Our “Been” which we were playing to catch SAFMA snakes in the Supreme Court was lost also we are facing severe resistance from Dr. Faqeer Hussain, the Registrar of the Supreme Court, who is desperately tried to stop us by Passing stinky BAD gas on our face when we were trying to locate our BEEN under his Chair.He raised silly objections like we should not come to look under each and every table of Supreme court for our BEEN as we are not qualified snake Charmer !! Absolutely, shameless to say the least. If we cannot look under every table of Supreme Court then where should we look for it ???? Pakistan is under attack and a clerk in Supreme court is defending the enemy’s information war by eating mooli k paranthe and farting on this mujahedin face, Astaghfurullah!

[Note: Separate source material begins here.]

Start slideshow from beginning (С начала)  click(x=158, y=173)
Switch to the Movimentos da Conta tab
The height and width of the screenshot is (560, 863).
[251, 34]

InshAllah, We some how bypassing the Registrar Chair and requesting the DJ to intervene and take us seriously as his staff has formed party against this fuckeer.We expected this behavior from the lower staff of Supreme Court who will now be investigated to explain why are they eating too much mooli k paranthe when we were trying to find our BEEN.It is most unfortunate that the Registrar, who is basically a clerk is responsible for supplying Mooli kay Paranthe to judges and others. We are requesting the DJ to investigate and check lunch box of the Registrar daily who is blocking this Fuckeer.
Our message to SAFMA snakes. We will sink and find our Been as low as cockroach finds S***t in sewage tunnel . You can use all delaying tactics as you wish. We are in the Supreme Court Sewage system now and coming up to get our BEEN!!! These delaying tactics can get you some more days but your fate is sealed, InshAllah.